Population health management can act as a vehicle to minimize risks across stakeholders
The movement within the healthcare industry to more closely connect payments to results is moving from conversation to action, but not fast enough.
The current fee-for-service model is clearly not driving the right behaviors to improve health. This model creates incentives to order more tests, see more patients and schedule more procedures – but not to improve health outcomes and prevent readmissions. This creates an inefficient system that has no connection to the actual outcome of care provided and does a disservice to patients. It’s time to realign the incentives for all stakeholders.
The Centers for Medicare & Medicaid Services (CMS) will require 50% of payments be value-based by 2018 – meaning healthcare providers are increasingly on the hook to improve the overall health of patients or face significant financial penalties. Xerox recently surveyed over 200 payers and providers and 88% of providers said that less 50% of their current portfolio is made up of value-based contracts. Forty-three percent say less than 10% of their current portfolio is value-based.
What does all this mean? Will CMS consider changing the timing of or lessening the level of the mandate below 50%? There is lots of uncertainty, but with just 24-30 months left, I think we can safely say that many payers and providers are behind where they need to be.
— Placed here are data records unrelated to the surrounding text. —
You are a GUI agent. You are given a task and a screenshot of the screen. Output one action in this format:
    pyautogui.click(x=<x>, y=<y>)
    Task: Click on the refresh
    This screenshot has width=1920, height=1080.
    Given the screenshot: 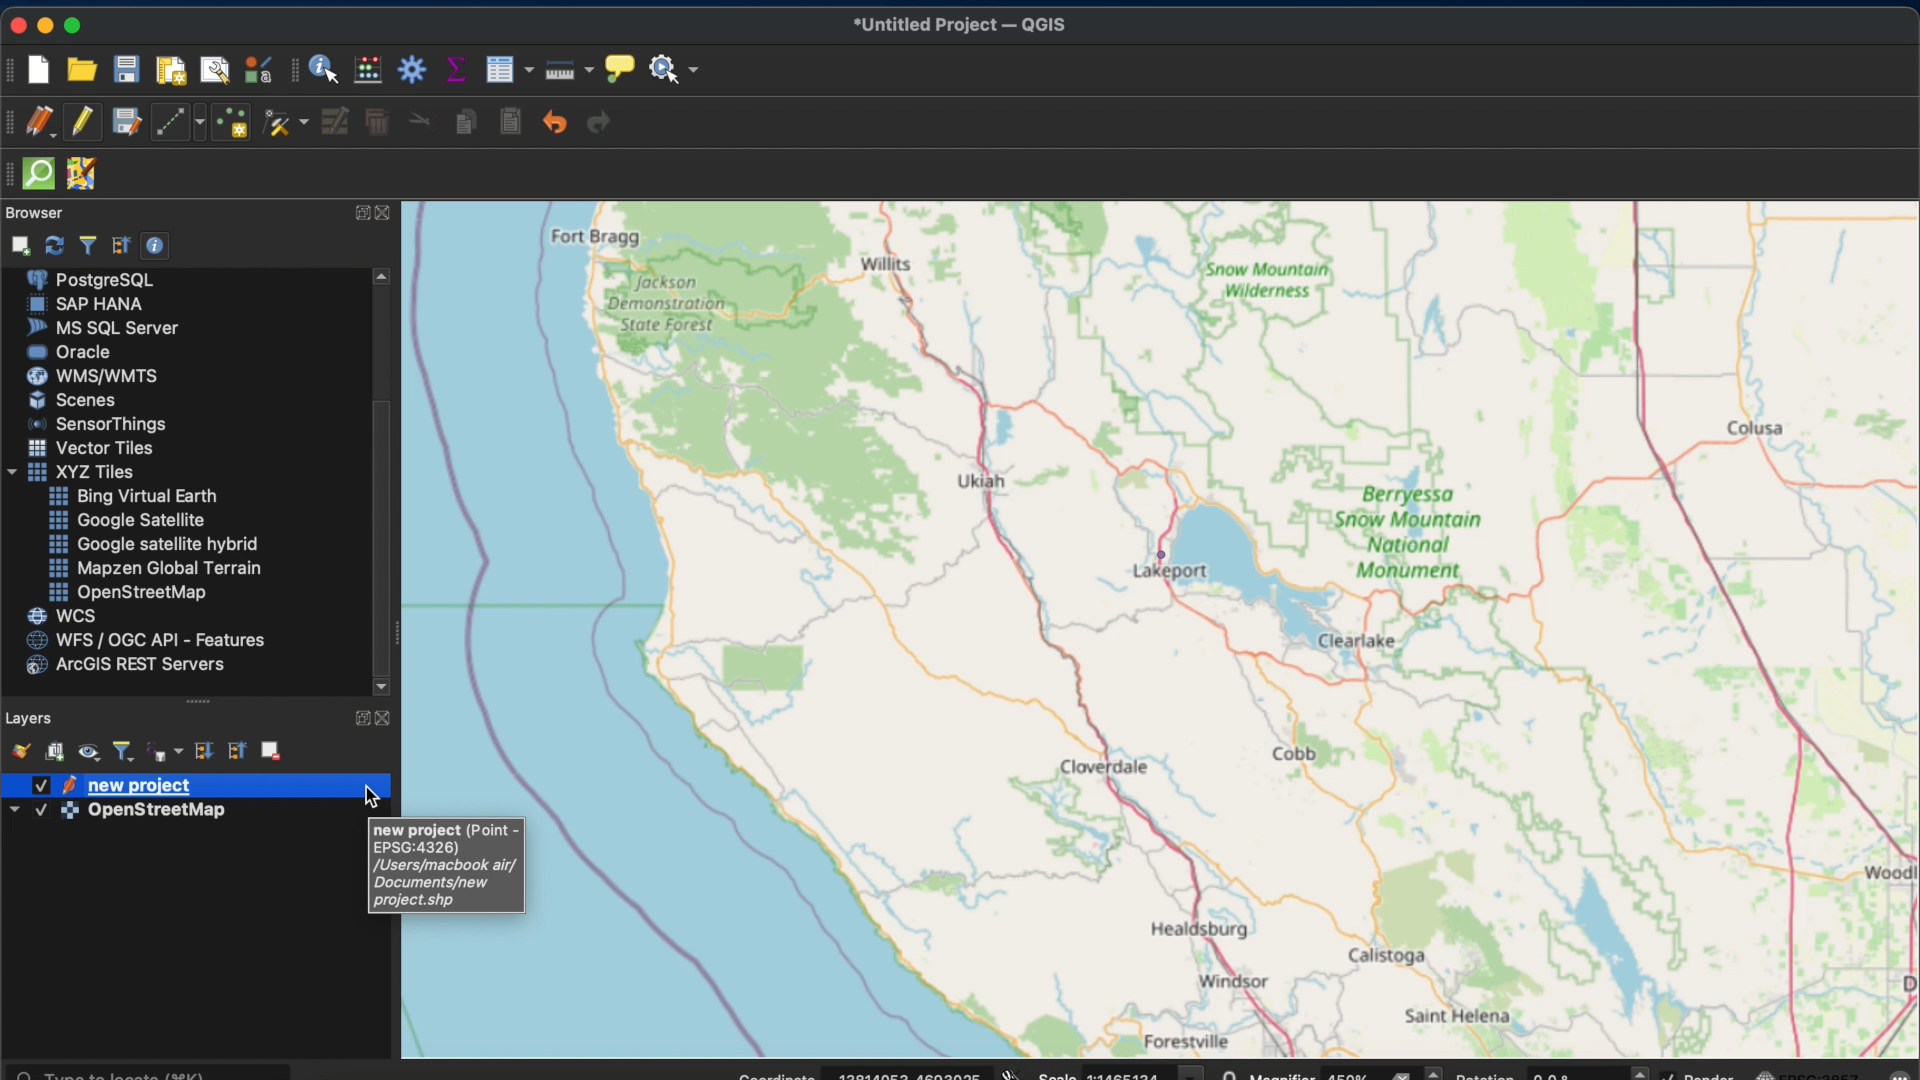 What is the action you would take?
    pyautogui.click(x=55, y=243)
The Shift to Value-Based Care
Value-based models demonstrate that incentives can be better aligned to drive commensurate benefits across the stakeholder spectrum.
With the arrival of healthcare reform in the Affordable Care Act (ACA), we have also seen increased enrollment in high-deductible health plans. Cost is a critical consideration for today’s savvy consumers, and in order to keep premiums low, they are more frequently purchasing high-deductible plans.
With high-deductible plans, consumers see itemized bills that detail the cost for every lab test, doctor visit and procedure – often for the first time, and it can be eye-opening. This experience creates a demand for increased price transparency ahead of services, so a consumer can shop around for the best price. This price transparency is something that to date has been difficult to access.
In the survey, 50% of Millennials, 45% of Gen Xers and 39% of Baby Boomers said they have delayed healthcare treatment due to cost. Under a value-based model, consumers will be more likely to utilize care appropriately, and with more predictable costs for care. Providers will no longer be able to charge more than the market bears for preventative care, because consumers will simply choose their competitors who are offering more palatable prices.
Payers, who have been ultra-focused on driving costs down will move away from a transactional focus to a focus on consumer health outcomes instead. Cost reductions will be implicit in healthier members.
Providers, who will now be paid based on their patients’ health outcomes, will be tasked with influencing consumers to make better decisions about their care and health. By encouraging healthy behaviors, providers will benefit in the shared savings with the consumer.
How do we get there?
Helping Payers and Providers
Eighty-three percent of providers and payers surveyed indicated they are at least somewhat familiar with the value-based model, but providers are clearly behind schedule and it’s going to be an uphill battle to bring value-based portfolios to the 50% mark in the next two years.
Sixty-seven percent of payers and providers indicate they are taking a “wait-and-see” approach toward the transition to value-based care. We’ve seen this before with other healthcare regulations – organizations assume the requirements will evolve or be postponed. This is not a prudent approach in this case. CMS mandate aside – as the industry moves toward value-based care, customers are at stake.
With that said, the challenges are real. Sixty-nine percent of payers and providers surveyed are uncomfortable with the risks of value-based care, and 77% agree that some providers are losing money by adopting this approach.
When asked about their major concerns with value-based care, payers and providers indicated the top three were measuring healthy outcomes (83%), followed by cost containment (81%), and the ability for providers to make the journey combined with poorly optimized physician networks (80%).
Payers and providers also indicated that they need at least some help with handling the challenges of implementing value-based care. Some are looking for outside solutions to help move to a value-based model across a wide range of functions, from software to services and technology.
The Way Forward
As the payment mechanisms shift, so do the risks. Financial risks are shifting away from payers to other stakeholders such as Accountable Care Organizations (ACOs), as well as consumers who have purchased high-deductible plans.
Population Health Management (PHM) will likely be the way forward as a vehicle to minimize risks across stakeholders. While PHM isn’t a new concept, it’s experiencing a resurgence in the healthcare industry, due to the push to tightly control the cost and quality of healthcare delivery.
PHM solutions offer the ability to manage clinical information, roles and workflow functions at every level – from administrative to para-clinical to clinical – and deliver actionable insights that enable payers and providers to improve both clinical and financial outcomes. These solutions help providers adapt to this new way of working by managing the health of patient populations so they are compensated for successful outcomes.
Value-based care is already a reality – and so is PHM. But unless radical changes are set into motion, the stakeholders may very well miss the 2018 deadline set by CMS. They are historically set up by process and infrastructure to support a fee-for-service model, not value-based. It’s analogous to playing baseball on a football field. It’s just not going to fly.